- **Exercise tasks**:
1. Decide whether each statement below agrees with the passage on light years and parsecs, answering yes or no and quoting the exact words of the passage that settle it: (a) Alpha Centauri is 4.29 light years away. (b) One parsec is about 5.88 light years. (c) The word parsec stands for "parallax of one arcsecond."
2. In the passage on light years and parsecs, turn the paragraph beginning "A light year is a unit of distance" into a short list that keeps its main facts.
3. Carry on the passage on light years and parsecs, starting after its last sentence.

These are the key concepts you need to understand to accurately answer the question.

Light Year
A light year is a unit of distance that describes how far light travels in one year through a vacuum. To put it into perspective, light can travel about 299,792,458 meters per second. Over the course of a year, this translates to roughly 9.46 trillion kilometers, or about 5.88 trillion miles. This incredible distance makes light years a very convenient unit when discussing the vast expanses between stars and galaxies.
  • One light year equals the distance light covers in a year.
  • Equivalent to approximately 9.46 trillion kilometers or 5.88 trillion miles.
  • Helps express large astronomical distances in comprehensible terms.
Using light years allows astronomers to communicate and record the distances even in our cosmic backyard, such as Alpha Centauri, which is 4.29 light years away.
Parsec
A parsec is another unit for measuring astronomical distances. It stands for "parallax of one arcsecond". A parsec bridges our understanding of stellar distances using the angle of apparent motion (parallax) of objects. This becomes especially relevant when observing nearby stars as the Earth moves around the Sun.
  • 1 parsec equals approximately 3.26 light years.

- **Dataset extract**:
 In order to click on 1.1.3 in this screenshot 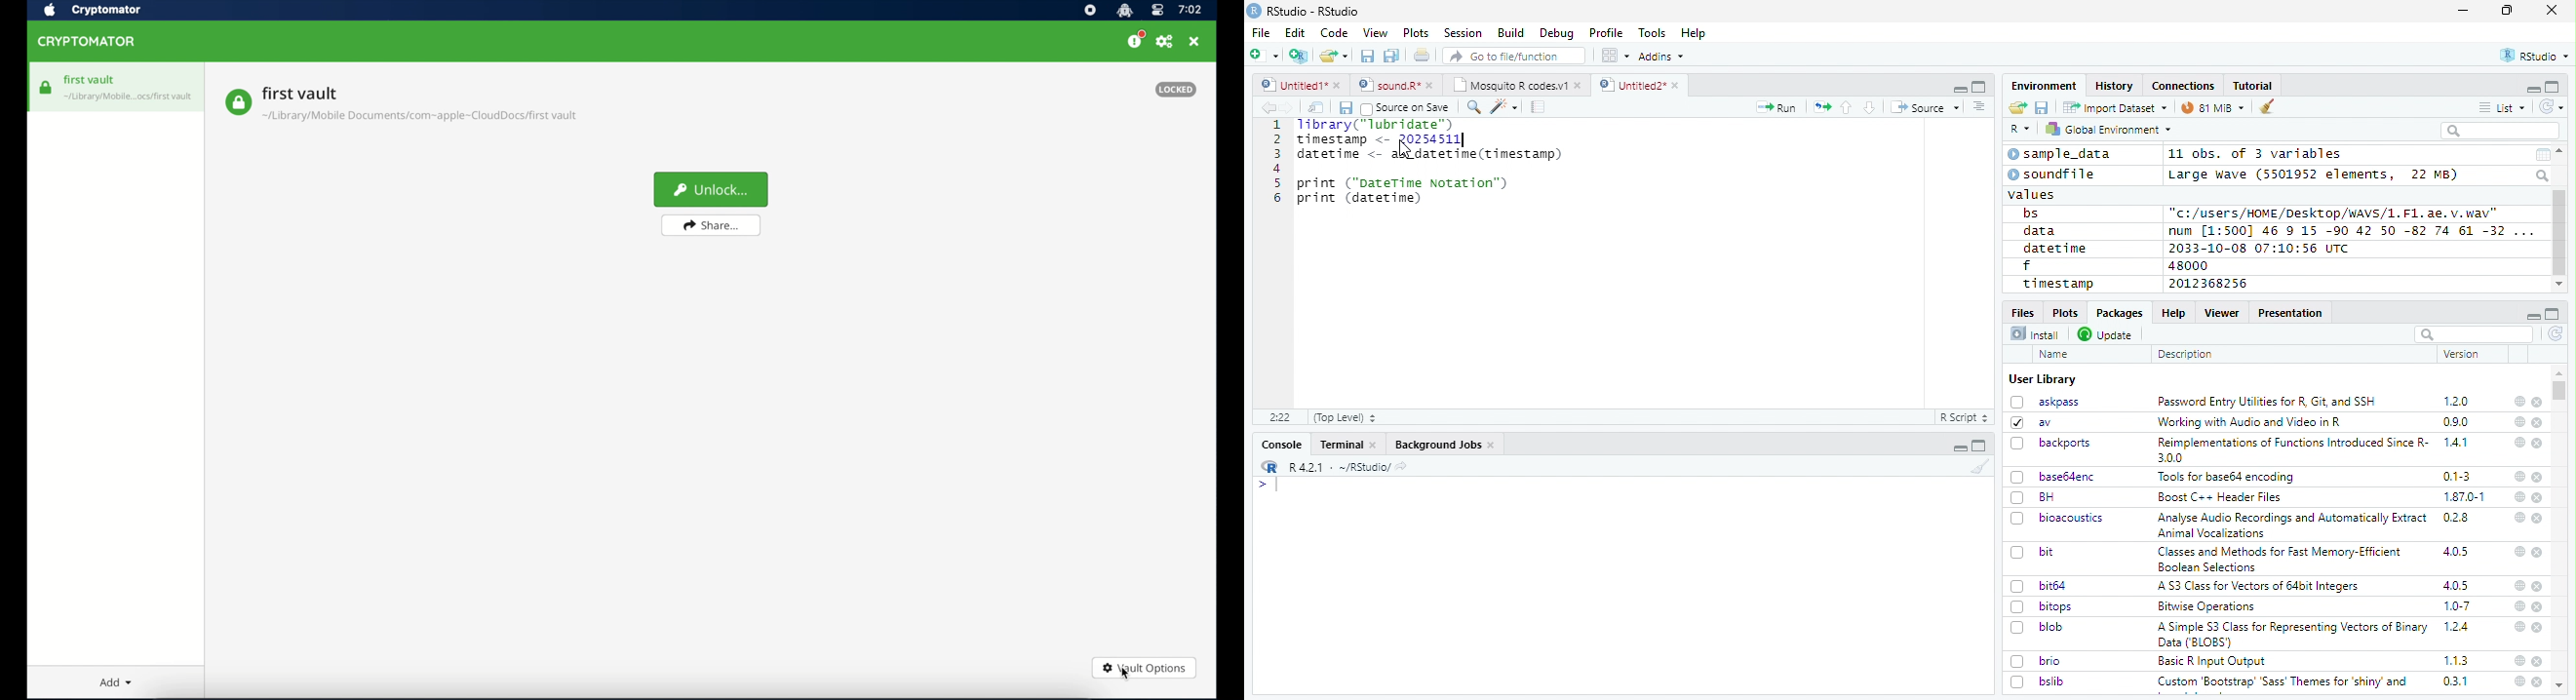, I will do `click(2456, 660)`.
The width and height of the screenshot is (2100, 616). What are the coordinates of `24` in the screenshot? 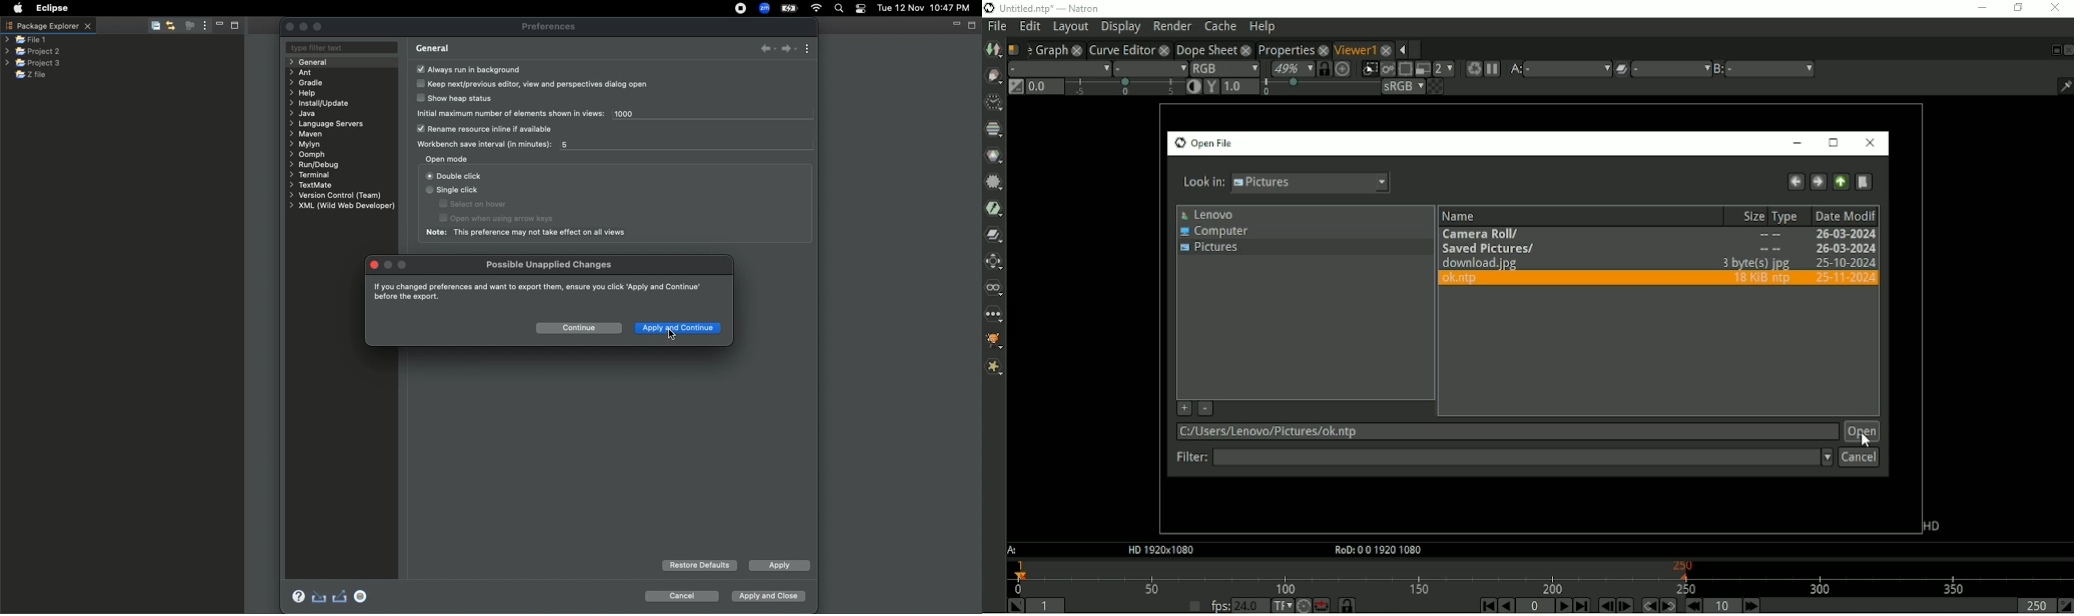 It's located at (1250, 605).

- **Task-by-task answers**:
1.
(a) Yes: "such as Alpha Centauri, which is 4.29 light years away."
(b) No: "1 parsec equals approximately 3.26 light years."
(c) Yes: "It stands for "parallax of one arcsecond"."

2.
- A light year is the distance light travels through a vacuum in one year.
- Light moves at about 299,792,458 meters per second.
- In a year, that comes to roughly 9.46 trillion kilometers, or about 5.88 trillion miles.
- This makes the light year a convenient unit for distances between stars and galaxies.

3.
  • It links directly to the observable parallax angle of a star.
  • A practical measure when calculating vast interstellar distances.
Calculating parsecs simplifies understanding distances by linking them to parallax angles, which is critical in astronomy. For example, converting 4.29 light years from Alpha Centauri to parsecs shows about 1.316 parsecs.
Parallax Angle
The parallax angle is a fascinating concept that reveals the distance of stars by measuring their apparent shift in position as Earth orbits the Sun. This apparent movement is called stellar parallax, and it's vital for measuring distances to stars within a couple of hundred light years.
  • The parallax angle is usually measured in arcseconds.
  • Smaller angles indicate greater distances.
  • It is inversely proportional to the distance in parsecs.
To observe this phenomenon, astronomers look at nearby stars like Alpha Centauri from different points in Earth's orbit, six months apart. The calculation for the parallax angle uses the formula: \[ \text{Parallax angle (arcseconds)} = \frac{1}{\text{distance in parsecs}} \]With Alpha Centauri at approximately 1.316 parsecs away, its parallax angle would be roughly 0.76 arcseconds, illustrating its relative proximity in space terms.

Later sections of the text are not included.